Very large dilution factors are sometimes needed before well grown bacterial and microbe cultures can be accurately counted using the direct microscopic method.

Recording Results

print out, and use this
Table of Results
to record your data

The results of each of your investigations should be recorded as a table (a Table of Results). In these tables you should indicate the conditions of growth, and make an accurate record of both the time intervals and the number of cells you counted at each sample point.
special section
Mendel's Mother's calculator ---
-- use it to calculate log values.

Since bacteria and other microbes grow exponentially for this part of your investigation, it is usual to convert the value of the number of cells counted into the logarithm of that number (Log. cell number). This log. value should also be recorded on your table of results.


print out, and use this
Presenting the Results
sheet to graph your data

The results of each investigation should then be presented as a graph.

In each case, the horizontal axis of the graph should be the time intervals at which the samples were taken.

The vertical axis should represent the value of the number of cells counted in that particular sample at that time point.

Plotting the direct cell counts (raw data) will produce a curved line that illustrates exponential growth (green line). However, the number of cells at each time point rapidly becomes very large.

A different type of graph is obtained it each count of the cell number is first converted (using the calculator, above) to the logarithmic value for that numnber. When this number is be plotted on the vertical axis, the final graph is called a semilogarithmic plot (red line).

------ begin growing cells.


Each investigation is carried out under a specific set of growth conditions.

There are three possible temperatures; cool, warm and hot, and two different amounts of nutrient in the growth broth; low and high.

Each set of different growth conditions will affect how the microbes grow and what kind of growth curve they will produce.

All investigations start at time 0 hours, when a small sample of microbes are placed in fresh, sterilized growth broth and the flask placed at the appropriate temperature. The microbes are allowed to grow for a maximum of 10 hours. Samples can be taken at every hour.

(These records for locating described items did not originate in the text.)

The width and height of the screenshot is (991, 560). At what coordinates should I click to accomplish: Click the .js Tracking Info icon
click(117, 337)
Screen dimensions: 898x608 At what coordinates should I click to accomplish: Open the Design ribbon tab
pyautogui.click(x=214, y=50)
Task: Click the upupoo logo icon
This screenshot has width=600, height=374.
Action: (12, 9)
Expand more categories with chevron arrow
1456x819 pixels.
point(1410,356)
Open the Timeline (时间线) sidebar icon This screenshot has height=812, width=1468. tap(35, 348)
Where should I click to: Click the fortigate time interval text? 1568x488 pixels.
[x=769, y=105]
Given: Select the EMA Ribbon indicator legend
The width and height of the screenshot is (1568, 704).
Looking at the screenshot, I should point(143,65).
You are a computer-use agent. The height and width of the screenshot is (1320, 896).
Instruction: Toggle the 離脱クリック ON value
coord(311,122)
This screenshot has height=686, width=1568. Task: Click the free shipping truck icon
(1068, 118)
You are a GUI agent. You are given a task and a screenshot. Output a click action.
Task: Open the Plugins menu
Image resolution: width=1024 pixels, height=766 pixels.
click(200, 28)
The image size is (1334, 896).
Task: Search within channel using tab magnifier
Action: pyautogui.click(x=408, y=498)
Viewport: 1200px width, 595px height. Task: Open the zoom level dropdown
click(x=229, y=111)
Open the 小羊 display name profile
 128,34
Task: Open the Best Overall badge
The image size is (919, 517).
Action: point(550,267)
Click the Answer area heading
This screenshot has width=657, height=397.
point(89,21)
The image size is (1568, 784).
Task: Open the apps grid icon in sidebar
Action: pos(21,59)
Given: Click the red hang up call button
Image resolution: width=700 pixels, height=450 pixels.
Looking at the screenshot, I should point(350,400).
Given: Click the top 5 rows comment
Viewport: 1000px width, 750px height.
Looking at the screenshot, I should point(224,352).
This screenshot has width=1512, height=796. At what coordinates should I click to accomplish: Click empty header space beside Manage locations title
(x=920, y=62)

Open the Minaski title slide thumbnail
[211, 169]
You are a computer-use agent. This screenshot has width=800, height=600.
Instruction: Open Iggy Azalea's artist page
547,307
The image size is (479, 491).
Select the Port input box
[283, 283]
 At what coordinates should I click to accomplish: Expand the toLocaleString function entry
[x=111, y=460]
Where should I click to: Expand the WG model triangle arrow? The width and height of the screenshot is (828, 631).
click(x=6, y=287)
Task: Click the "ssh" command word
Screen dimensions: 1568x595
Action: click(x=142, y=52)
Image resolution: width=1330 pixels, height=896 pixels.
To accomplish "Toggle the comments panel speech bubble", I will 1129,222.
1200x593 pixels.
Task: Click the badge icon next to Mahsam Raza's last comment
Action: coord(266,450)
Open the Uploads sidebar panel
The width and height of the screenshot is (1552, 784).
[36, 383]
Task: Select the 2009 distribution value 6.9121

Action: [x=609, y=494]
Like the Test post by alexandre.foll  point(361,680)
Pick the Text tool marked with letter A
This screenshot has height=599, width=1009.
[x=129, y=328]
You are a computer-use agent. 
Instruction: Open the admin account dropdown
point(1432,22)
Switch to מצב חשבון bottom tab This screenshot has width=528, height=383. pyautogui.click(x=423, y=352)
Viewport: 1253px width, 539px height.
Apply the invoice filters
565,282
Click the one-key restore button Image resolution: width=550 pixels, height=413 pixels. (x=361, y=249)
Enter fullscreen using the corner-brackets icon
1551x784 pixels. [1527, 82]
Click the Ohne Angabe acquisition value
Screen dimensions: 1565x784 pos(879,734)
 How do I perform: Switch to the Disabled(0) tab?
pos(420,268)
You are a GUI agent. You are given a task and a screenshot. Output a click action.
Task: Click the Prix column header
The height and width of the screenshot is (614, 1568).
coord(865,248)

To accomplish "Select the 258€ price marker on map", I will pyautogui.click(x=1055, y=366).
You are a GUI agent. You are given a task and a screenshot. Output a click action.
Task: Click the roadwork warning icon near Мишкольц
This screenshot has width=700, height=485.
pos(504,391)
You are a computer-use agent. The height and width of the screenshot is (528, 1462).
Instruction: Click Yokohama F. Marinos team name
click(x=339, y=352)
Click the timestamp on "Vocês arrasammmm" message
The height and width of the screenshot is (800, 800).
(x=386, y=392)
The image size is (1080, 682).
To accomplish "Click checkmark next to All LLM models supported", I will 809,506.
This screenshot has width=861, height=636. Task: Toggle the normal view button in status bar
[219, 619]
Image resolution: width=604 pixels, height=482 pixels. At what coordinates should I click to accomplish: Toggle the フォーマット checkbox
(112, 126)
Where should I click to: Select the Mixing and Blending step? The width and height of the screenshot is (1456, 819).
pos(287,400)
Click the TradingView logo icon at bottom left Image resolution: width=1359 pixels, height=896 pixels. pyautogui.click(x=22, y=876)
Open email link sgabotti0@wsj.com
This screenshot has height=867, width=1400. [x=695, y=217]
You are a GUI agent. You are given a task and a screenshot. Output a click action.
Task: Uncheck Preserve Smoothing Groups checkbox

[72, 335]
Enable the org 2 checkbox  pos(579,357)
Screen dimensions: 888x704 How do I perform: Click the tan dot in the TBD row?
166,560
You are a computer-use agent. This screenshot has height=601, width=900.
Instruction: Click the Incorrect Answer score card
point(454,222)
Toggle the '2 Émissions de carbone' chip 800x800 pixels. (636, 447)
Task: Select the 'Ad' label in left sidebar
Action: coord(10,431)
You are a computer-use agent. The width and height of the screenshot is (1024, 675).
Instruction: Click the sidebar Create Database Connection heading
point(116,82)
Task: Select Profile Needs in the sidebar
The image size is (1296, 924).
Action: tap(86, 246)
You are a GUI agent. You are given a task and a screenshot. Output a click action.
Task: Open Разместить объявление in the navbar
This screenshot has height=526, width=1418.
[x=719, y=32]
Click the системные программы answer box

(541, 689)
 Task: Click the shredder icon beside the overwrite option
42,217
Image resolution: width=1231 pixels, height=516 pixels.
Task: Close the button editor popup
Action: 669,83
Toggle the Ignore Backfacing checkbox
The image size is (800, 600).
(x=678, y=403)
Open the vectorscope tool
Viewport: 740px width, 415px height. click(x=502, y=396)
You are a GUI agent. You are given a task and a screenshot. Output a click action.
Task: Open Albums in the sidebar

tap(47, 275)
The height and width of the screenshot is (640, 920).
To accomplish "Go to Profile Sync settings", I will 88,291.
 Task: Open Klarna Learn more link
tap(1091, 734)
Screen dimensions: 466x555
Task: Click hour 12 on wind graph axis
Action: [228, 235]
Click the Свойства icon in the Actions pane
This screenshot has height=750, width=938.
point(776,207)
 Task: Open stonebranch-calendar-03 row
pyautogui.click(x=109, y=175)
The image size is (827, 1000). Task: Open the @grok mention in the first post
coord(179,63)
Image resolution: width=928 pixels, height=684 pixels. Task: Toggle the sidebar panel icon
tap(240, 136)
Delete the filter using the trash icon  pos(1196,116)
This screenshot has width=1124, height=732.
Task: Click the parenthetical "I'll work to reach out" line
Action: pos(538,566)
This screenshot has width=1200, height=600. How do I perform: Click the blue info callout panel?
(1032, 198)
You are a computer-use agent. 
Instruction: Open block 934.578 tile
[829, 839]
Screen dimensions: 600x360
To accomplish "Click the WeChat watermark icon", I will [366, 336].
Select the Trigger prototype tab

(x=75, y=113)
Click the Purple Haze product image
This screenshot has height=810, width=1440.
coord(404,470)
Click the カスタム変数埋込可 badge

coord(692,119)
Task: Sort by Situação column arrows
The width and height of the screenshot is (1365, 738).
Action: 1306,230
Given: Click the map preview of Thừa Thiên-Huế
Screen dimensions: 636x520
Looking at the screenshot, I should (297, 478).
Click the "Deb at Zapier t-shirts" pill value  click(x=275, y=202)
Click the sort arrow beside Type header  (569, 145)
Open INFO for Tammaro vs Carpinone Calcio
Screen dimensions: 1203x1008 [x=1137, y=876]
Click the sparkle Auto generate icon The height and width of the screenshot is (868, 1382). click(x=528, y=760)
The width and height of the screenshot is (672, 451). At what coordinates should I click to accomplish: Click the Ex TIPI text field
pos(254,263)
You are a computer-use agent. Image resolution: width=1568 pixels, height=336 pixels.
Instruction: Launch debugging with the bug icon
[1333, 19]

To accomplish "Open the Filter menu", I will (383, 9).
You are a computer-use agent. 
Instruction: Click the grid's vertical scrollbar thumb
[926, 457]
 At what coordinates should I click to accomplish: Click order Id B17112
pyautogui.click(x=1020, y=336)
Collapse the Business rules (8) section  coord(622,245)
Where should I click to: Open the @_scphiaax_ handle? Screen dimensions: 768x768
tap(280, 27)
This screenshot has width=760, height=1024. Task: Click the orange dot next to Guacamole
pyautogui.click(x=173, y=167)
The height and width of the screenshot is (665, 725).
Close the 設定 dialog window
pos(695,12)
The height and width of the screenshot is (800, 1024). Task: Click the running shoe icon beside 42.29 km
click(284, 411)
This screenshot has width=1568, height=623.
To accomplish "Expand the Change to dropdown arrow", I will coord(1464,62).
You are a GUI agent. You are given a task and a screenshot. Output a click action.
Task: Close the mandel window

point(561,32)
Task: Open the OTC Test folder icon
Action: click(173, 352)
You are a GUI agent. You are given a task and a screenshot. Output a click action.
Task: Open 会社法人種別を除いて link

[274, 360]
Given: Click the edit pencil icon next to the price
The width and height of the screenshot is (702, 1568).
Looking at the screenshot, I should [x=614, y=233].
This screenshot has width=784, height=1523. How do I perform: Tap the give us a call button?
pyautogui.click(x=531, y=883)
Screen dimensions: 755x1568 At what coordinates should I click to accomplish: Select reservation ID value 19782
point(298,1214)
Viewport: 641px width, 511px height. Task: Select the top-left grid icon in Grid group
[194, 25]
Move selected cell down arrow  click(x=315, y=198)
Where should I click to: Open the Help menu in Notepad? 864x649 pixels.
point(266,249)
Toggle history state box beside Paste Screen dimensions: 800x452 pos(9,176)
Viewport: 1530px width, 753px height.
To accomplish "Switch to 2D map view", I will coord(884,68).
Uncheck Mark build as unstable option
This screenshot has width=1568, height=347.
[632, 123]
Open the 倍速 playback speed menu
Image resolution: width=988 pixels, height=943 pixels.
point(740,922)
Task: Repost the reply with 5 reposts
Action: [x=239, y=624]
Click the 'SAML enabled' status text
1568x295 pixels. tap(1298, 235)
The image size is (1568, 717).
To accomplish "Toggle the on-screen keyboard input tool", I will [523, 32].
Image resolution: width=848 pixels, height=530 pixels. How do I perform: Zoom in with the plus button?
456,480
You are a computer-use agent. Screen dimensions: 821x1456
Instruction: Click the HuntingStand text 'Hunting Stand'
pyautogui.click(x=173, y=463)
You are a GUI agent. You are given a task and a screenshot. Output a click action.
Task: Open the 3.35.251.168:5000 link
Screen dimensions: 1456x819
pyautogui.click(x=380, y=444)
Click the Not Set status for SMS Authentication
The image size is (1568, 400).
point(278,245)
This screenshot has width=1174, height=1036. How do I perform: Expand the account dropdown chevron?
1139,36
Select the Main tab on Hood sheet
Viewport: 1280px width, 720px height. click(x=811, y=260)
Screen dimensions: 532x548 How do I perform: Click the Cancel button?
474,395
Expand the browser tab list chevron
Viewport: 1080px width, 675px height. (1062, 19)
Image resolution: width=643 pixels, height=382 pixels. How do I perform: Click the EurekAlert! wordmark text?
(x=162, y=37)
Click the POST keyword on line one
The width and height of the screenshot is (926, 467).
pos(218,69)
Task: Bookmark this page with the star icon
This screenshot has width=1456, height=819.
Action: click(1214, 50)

At early sampling times the growth broth will not contain many cells, so the sample can be examined in the Petroff-Hauser counting chamber directly and undiluted.

However, as the cells, grow, divide and increase in number it is necessary to dilute the sample before it can be counted under the microscope. An appropriate dilution value must be chosen before the cells in the counting chamber can be accurately counted.

It is important to record, and take into account, the amount by which a sample has been diluted before reporting the results.